Der damals vorherrschende vorsichtige Optimismus ist verflogen. Berichte über Einschüchterungsversuche seitens staatlicher Stellen verunsichern die demonstrierende Studentenschaft. Einige Aktivisten ständen unter Beobachtung, Eltern einiger Beteiligter an Auditoria #115 sei bei Hausbesuchen mit Jobverlust oder sogar Inhaftierung gedroht worden, sollten ihre Kinder ihren Protest nicht aufgeben. »Kwirikaschwili versprach, sich mit Vertretern von Auditoria #115 und Juristen zu treffen, um gemeinsam ein neues Bildungsgesetz auszuarbeiten«, erzählt Guji Gogoberischwili. Er wurde von der Polizei festgenommen, als er das Logo der Bewegung Auditoria #115 auf den Bürgersteig vor der Universität sprühte. »Sie haben mich über Nacht festgehalten und befragt, wer mich beauftragt hat und wie viel Geld ich dafür bekommen würde«, sagt der Student.

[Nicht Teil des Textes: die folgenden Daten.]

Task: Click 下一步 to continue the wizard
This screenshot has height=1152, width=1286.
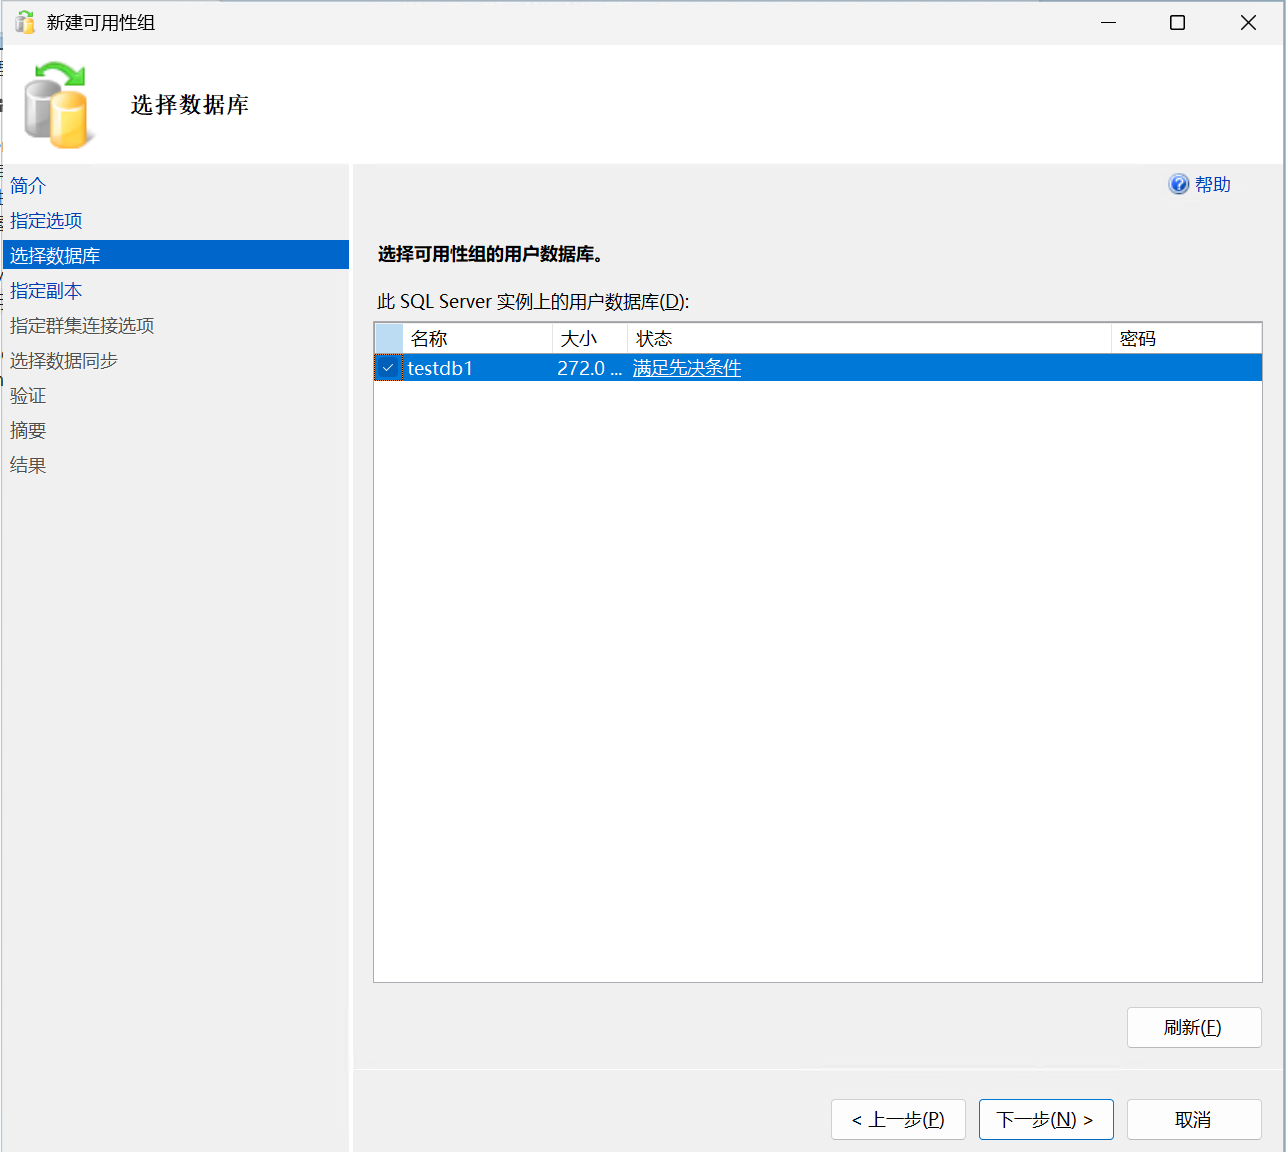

Ein Sprecher des Auswärtigen Amtes teilte auf Anfrage mit: »Die deutsche Botschaft verfolgt die Studierendenproteste und die gesellschaftlichen und politischen Reaktionen darauf aufmerksam.« Die EU-Delegation in Georgien äußerte sich ähnlich. Man sei mit den Forderungen der Protestierenden und den Einschüchterungsvorwürfen vertraut. »Wir haben einen Dialograhmen mit der Regierung, in dem wir Themen besprechen, die vor allem auch Menschenrechte betreffen. In Bezug auf die Studierendenproteste werden wir diesen Rahmen weiterhin nutzen«, so ein Sprecher der EU-Delegation.
Im Oktober finden Parlamentswahlen statt, Bildungsminister Jejelava wirbt derzeit bei einer Rundreise durch Georgien für seine Reformpläne. An der Universität von Tiflis soll der Protest mit Beginn des neuen Semesters im September wieder aufgenommen werden.